---------- Passage ----------

- The novel coronavirus pandemic is still out of control in the US, but despite how bad things have gotten, it’s still not too late to flatten the curve.
- Dr. Leana Wen wrote an op-ed piece in which she describes the three scenarios the US could be facing depending on what the state and federal governments decide to do.
- Shutting everything down for 4-6 weeks might be enough to major reduce the infection rate, but it’s hard to imagine the US taking such a drastic step.
You don’t need a medical degree to see that the United States has objectively failed to contain the novel coronavirus. A quick glance at the data will show you that the US has averaged about 65,000 confirmed infections every day over the last seven days — more than double what we were seeing in April when New York was spiking. And yet, despite our collective failure, we still have options. We could still change the trajectory of the pandemic.
In an op-ed for The Washington Post, Dr. Leana Wen, former Health Commissioner for the City of Baltimore, laid out three scenarios for how we can approach the pandemic. This might sound like an attempt to oversimplify a complex situation, but as we’ve heard from some of the top experts and greatest minds in the US and around the world, the solutions aren’t all that complex; we just have to be willing to alter our behavior for a few weeks.

---------- Collected material ----------

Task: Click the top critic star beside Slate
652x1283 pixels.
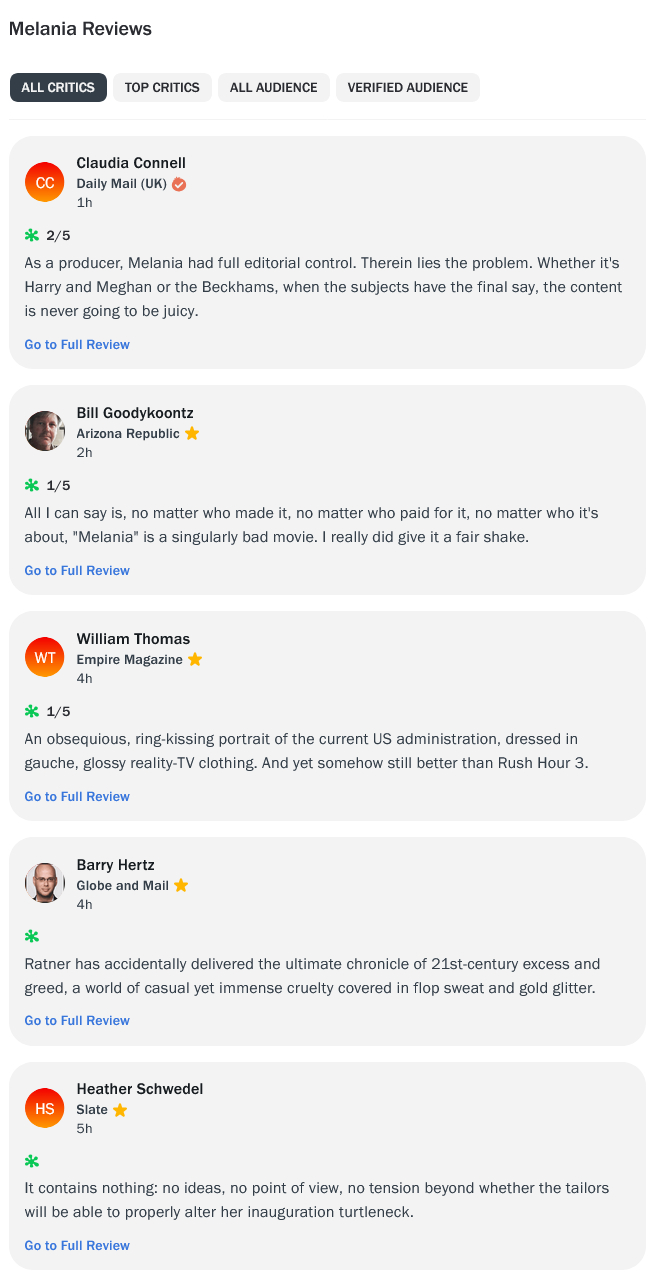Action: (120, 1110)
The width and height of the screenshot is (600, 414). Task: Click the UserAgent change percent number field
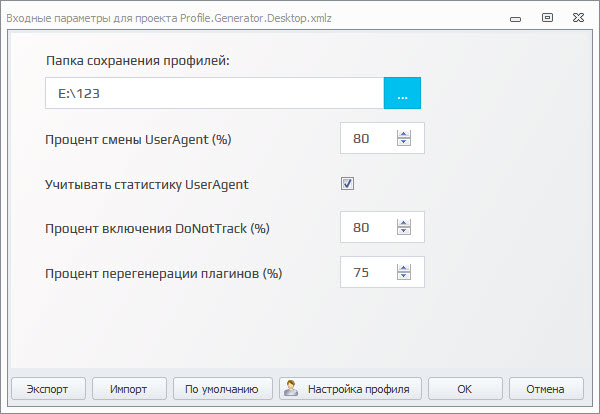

----------

# [Work to complete]
Reproduce the passage on pandemic scenarios in full, word for word. Work only from the passage on pandemic scenarios, not from anything outside it.

# [Expected answer]
- The novel coronavirus pandemic is still out of control in the US, but despite how bad things have gotten, it’s still not too late to flatten the curve.
- Dr. Leana Wen wrote an op-ed piece in which she describes the three scenarios the US could be facing depending on what the state and federal governments decide to do.
- Shutting everything down for 4-6 weeks might be enough to major reduce the infection rate, but it’s hard to imagine the US taking such a drastic step.
You don’t need a medical degree to see that the United States has objectively failed to contain the novel coronavirus. A quick glance at the data will show you that the US has averaged about 65,000 confirmed infections every day over the last seven days — more than double what we were seeing in April when New York was spiking. And yet, despite our collective failure, we still have options. We could still change the trajectory of the pandemic.
In an op-ed for The Washington Post, Dr. Leana Wen, former Health Commissioner for the City of Baltimore, laid out three scenarios for how we can approach the pandemic. This might sound like an attempt to oversimplify a complex situation, but as we’ve heard from some of the top experts and greatest minds in the US and around the world, the solutions aren’t all that complex; we just have to be willing to alter our behavior for a few weeks.